## Record set
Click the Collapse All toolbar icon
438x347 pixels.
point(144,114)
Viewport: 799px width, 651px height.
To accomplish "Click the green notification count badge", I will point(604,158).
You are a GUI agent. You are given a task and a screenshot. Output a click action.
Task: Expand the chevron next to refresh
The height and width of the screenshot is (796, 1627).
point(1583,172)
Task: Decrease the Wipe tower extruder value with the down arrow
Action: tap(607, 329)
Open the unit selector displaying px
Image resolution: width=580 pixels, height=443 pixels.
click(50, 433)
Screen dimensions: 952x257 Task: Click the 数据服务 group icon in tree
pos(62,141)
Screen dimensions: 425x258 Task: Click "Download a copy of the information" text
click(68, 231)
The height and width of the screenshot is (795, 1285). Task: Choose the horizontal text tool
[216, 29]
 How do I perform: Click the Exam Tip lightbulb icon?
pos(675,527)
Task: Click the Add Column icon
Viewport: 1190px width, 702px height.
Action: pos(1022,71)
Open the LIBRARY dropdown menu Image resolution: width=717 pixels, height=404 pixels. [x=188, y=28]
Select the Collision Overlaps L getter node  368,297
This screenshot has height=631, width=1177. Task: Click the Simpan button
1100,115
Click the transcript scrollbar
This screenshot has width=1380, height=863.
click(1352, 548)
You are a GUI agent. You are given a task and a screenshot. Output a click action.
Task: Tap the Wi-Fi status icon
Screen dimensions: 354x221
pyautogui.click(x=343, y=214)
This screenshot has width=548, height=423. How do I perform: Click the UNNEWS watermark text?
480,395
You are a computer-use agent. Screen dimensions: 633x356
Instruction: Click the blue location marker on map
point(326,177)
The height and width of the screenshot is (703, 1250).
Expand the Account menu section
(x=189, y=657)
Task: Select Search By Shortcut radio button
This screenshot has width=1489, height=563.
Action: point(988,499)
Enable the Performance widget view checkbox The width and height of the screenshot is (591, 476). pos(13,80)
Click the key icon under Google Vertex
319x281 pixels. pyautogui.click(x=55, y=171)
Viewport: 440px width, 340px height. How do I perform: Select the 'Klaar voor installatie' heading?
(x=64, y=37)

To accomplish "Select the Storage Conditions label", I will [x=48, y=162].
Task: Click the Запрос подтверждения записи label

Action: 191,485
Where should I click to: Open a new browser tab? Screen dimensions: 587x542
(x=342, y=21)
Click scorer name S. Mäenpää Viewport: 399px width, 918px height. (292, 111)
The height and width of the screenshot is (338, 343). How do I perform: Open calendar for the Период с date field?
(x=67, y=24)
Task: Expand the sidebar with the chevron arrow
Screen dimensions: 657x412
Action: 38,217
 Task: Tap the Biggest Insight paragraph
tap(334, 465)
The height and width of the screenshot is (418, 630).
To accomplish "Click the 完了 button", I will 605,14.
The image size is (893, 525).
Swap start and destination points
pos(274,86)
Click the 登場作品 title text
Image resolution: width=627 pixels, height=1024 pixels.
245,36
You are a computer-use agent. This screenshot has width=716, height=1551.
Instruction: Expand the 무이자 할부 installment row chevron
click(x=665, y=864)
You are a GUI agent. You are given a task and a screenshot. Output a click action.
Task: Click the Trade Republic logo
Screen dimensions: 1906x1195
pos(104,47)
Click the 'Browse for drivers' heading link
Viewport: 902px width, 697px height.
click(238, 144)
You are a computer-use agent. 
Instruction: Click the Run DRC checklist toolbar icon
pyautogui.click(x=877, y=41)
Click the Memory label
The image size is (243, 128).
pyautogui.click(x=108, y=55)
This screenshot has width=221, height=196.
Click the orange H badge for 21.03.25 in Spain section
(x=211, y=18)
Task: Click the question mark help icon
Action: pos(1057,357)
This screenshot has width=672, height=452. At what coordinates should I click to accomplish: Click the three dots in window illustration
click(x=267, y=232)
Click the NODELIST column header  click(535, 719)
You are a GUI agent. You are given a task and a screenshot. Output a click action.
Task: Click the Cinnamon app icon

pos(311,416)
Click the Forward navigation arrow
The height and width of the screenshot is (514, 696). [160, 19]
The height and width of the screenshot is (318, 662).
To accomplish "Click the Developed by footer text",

## What needs to be done
Out of the data above, transcribe exactly and only the lines starting with the line that has "438x347 pixels." and going on through the line that has "Task: Expand the chevron next to refresh", both included.

## Answer below
438x347 pixels.
point(144,114)
Viewport: 799px width, 651px height.
To accomplish "Click the green notification count badge", I will point(604,158).
You are a GUI agent. You are given a task and a screenshot. Output a click action.
Task: Expand the chevron next to refresh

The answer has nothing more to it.